## [What you have to do]
Would you please copy the part of the material below that opens with the line containing "You are a GUI" and closes with the line containing "The width and"? Copy it exactly, and only it.

## [Data listing]

──────

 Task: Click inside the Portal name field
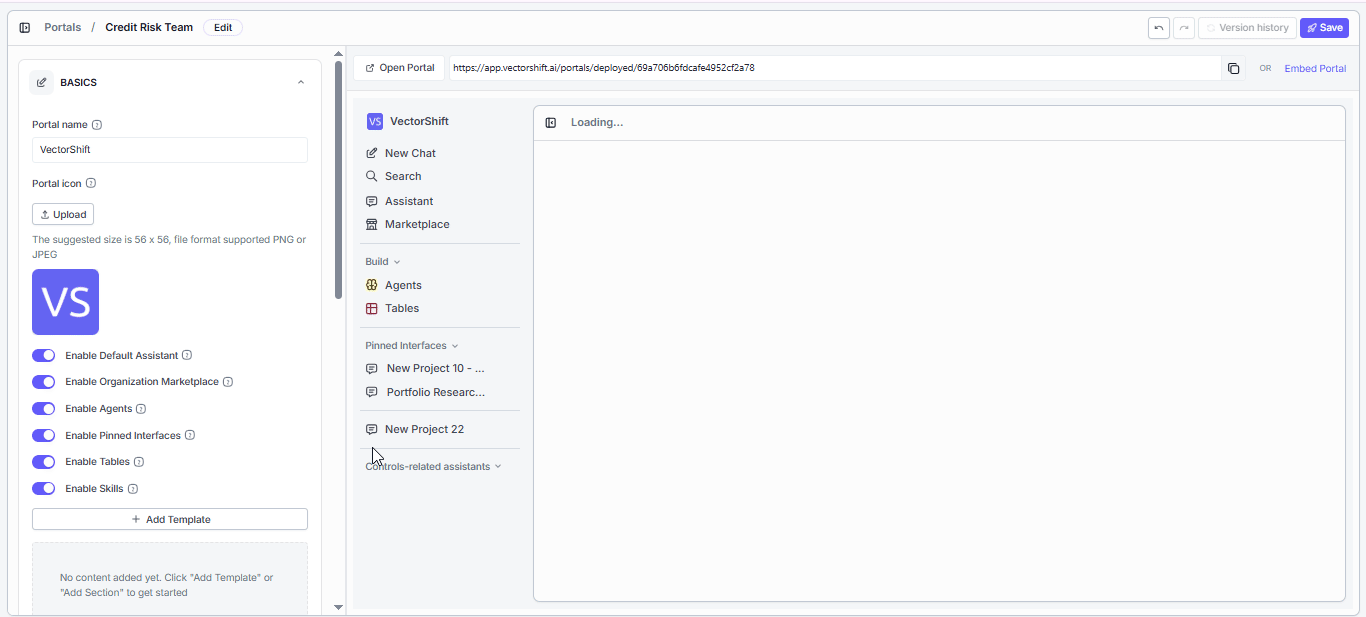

──────

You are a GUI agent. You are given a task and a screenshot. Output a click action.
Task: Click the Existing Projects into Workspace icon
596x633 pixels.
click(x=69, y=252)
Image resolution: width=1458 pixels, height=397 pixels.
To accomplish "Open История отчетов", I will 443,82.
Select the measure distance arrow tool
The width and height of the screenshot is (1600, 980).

──────

## [Output for this exercise]
You are a GUI agent. You are given a task and a screenshot. Output a click action.
Task: Click the Existing Projects into Workspace icon
596x633 pixels.
click(x=69, y=252)
Image resolution: width=1458 pixels, height=397 pixels.
To accomplish "Open История отчетов", I will 443,82.
Select the measure distance arrow tool
The width and height of the screenshot is (1600, 980).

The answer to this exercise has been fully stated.